Instructions to follow => Please write out all of the records below, copying every line without any change.

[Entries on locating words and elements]
::::::::
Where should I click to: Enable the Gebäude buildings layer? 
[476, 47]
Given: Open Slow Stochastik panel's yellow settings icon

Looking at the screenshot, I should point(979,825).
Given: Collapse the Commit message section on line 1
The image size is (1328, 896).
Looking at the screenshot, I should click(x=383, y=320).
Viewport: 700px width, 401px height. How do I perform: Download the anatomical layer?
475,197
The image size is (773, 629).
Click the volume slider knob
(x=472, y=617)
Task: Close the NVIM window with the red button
::::::::
Expected answer =>
Where should I click to: Enable the Gebäude buildings layer? 
[476, 47]
Given: Open Slow Stochastik panel's yellow settings icon

Looking at the screenshot, I should point(979,825).
Given: Collapse the Commit message section on line 1
The image size is (1328, 896).
Looking at the screenshot, I should click(x=383, y=320).
Viewport: 700px width, 401px height. How do I perform: Download the anatomical layer?
475,197
The image size is (773, 629).
Click the volume slider knob
(x=472, y=617)
Task: Close the NVIM window with the red button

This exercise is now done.